The U.S. House of Representatives approved a package of tax cuts affecting businesses, individuals and families on Thursday, moving Republicans and President Donald Trump an important step closer to the biggest tax code overhaul in a generation.
The largely party-line 227-205 vote shifted the tax debate to the U.S. Senate, where that chamber's separate plan has already encountered resistance from some Republicans. No decisive Senate action was expected until after next week's Thanksgiving holiday.
Trump, who is looking for his first major legislative win since he took office in January, went to the U.S. Capitol just before the vote to urge Republicans to pass the tax measure, which Democrats call a give-away to the wealthy and businesses.
"Passing this bill is the single biggest thing we can do to grow the economy, to restore opportunity, to help these middle-class families that are struggling," House Speaker Paul Ryan told lawmakers before the vote.
Congress has not thoroughly overhauled the sprawling U.S. tax code since Republican Ronald Reagan was president. The House measure is not as comprehensive as Reagan's 1986 sweeping package, but it is more ambitious than anything since then.
Its path forward in the Senate, where Republicans have a narrow majority, is fraught with political obstacles involving the federal deficit, healthcare and the distribution of tax benefits. Republicans can lose no more than two Senate votes.
Senate Republican tax writers made the risky decision to tie their plan to a repeal of the mandate for people to get healthcare insurance under former President Barack Obama's Affordable Care Act, exposing the tax initiative to the same political forces that wrecked their anti-Obamacare push earlier this year.
The House bill, which would be estimated to increase the federal deficit by nearly $1.5 trillion over 10 years, would consolidate individual and family tax brackets to four from seven and reduce the corporate tax rate from 35 percent to 20 percent.

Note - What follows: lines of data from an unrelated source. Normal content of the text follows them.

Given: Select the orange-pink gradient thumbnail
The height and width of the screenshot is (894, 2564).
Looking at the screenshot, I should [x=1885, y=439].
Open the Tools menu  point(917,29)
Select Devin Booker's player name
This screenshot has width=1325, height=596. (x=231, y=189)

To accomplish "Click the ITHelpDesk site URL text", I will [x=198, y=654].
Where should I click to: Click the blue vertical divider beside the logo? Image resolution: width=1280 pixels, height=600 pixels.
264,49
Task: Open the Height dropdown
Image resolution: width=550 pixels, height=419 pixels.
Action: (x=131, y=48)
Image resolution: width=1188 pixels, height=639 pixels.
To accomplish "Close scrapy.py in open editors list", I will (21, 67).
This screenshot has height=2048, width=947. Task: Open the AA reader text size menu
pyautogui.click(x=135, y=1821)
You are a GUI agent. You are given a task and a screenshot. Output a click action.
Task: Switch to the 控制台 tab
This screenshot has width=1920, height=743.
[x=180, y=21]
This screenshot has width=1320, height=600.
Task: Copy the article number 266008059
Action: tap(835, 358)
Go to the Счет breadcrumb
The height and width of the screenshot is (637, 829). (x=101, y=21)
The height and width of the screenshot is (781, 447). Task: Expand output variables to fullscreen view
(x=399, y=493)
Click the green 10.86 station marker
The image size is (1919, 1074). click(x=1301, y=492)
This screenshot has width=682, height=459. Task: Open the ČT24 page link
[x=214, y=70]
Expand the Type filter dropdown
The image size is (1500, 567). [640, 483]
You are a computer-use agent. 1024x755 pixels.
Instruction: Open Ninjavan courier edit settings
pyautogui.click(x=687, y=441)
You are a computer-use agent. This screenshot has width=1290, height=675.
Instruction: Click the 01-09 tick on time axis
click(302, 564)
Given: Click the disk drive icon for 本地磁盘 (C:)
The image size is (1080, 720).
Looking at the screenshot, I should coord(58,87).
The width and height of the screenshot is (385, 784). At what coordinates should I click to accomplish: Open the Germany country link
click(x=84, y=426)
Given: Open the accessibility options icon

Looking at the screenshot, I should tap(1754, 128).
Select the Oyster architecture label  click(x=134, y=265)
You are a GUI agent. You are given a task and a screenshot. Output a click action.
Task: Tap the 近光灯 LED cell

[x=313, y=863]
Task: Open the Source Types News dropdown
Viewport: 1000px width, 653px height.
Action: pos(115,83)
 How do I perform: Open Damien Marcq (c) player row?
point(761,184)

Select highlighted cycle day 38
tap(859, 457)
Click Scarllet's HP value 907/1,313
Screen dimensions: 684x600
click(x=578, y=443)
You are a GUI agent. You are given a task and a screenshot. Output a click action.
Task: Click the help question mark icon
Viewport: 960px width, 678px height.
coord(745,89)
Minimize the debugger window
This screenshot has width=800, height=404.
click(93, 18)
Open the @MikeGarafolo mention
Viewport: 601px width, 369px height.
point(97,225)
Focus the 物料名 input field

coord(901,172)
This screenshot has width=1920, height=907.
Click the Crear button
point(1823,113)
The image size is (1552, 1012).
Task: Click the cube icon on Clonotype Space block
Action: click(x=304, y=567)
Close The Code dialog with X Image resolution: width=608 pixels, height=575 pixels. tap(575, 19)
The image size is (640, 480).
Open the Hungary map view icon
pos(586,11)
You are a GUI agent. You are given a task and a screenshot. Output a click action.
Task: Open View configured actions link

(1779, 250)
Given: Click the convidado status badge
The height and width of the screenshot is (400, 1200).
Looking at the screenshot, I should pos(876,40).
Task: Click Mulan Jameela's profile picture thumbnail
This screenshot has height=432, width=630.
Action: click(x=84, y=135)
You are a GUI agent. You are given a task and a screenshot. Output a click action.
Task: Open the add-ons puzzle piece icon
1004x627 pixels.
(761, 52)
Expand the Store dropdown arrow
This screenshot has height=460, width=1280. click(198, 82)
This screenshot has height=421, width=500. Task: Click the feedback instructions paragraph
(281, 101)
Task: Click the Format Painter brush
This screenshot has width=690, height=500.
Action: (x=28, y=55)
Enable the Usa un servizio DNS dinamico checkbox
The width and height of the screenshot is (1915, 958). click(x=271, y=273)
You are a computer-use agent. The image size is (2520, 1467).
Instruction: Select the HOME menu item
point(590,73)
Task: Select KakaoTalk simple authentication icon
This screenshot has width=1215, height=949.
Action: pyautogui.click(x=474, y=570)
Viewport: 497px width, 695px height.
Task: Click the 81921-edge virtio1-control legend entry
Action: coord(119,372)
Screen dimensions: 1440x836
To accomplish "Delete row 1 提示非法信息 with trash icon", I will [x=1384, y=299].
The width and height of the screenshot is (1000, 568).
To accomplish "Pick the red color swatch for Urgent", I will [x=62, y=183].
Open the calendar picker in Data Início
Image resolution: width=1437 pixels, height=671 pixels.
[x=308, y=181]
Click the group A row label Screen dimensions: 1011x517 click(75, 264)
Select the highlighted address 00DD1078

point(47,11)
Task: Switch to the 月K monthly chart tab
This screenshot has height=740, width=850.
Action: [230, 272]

It also would scale back or end some popular tax deductions, including one for state and local income taxes, while preserving a capped deduction for property tax payments.
Democrats have pointed to analyses showing millions of Americans could end up with a tax hike because of the elimination of popular deductions. Repealing or cutting some deductions is a way to offset the revenue lost from tax cuts.
"It's a shameful piece of legislation, and the Republicans should know better," House Democratic leader Nancy Pelosi told lawmakers before the vote.